Stéphane a mis ses loisirs au service de la cause du Ban saint-Jean. Toujours prêt à rendre service, toujours présent à l'accomplissement de taches ingrates, toujours aux aguets pour promouvoir nos différentes actions. Son entregent faisait merveille pour faire bénéficier l'association de petits avantages appréciés. Stéphane savait que les petits ruisseaux font les grandes rivières.

Stéphane  n'avait pas oublié ses origines ukrainiennes. Il avait vu son père à l'ouvrage et avait compris que le salut matériel passe par le travail. Cette conception saine de la valeur du travail, du travail bien fait dans la promotion individuelle va le servir tout au long de sa vie. Son raisonnement était simple : à moi de m'investir pour mériter telle ou telle distinction. Sa carrière professionnelle fut une réussite et il a vécu en père fier et attentif au devenir de ses trois enfants dans une maison construite au village, constellée d'étoiles pendant la période de l'Avent.
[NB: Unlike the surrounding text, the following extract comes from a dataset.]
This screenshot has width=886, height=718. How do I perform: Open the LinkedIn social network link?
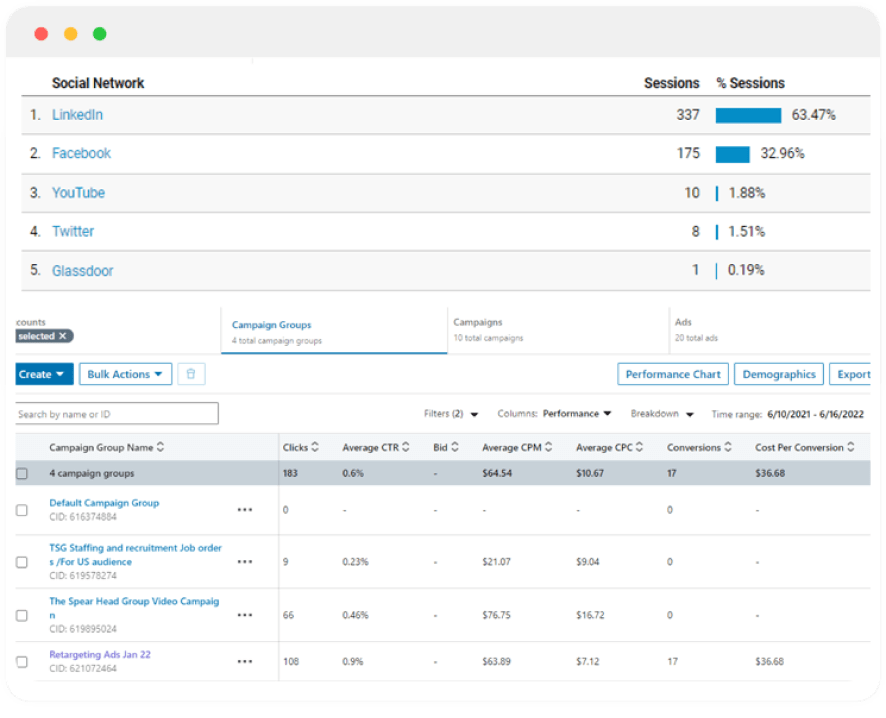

Cette maison est devenue le point de ralliement, le refuge, l'escale pour quelques heures ou pour quelques jours d'une foule de connaissances et d'amis qui savaient y trouver le gîte et le couvert et les cœurs grands ouverts de Stéphane et de son épouse.

 

La mission de l'AFU a interpellé Stéphane dès le premier jour. Les ressemblances dans le parcours des prisonniers du BSJ avec son histoire familiale étaient trop flagrantes  pour le cloisonner dans l'indifférence ou l'inactivité. Son investissement au sein de l'association bénéficie ainsi d'un éclairage particulier et lui permet de réhabiliter ET l'histoire familiale ET l'histoire de toutes ces victimes  enfouies dans les fosses communes.

 

Merci Stéphane pour tous ces services rendus...Ils figurent certainement dans le Livre d'Or.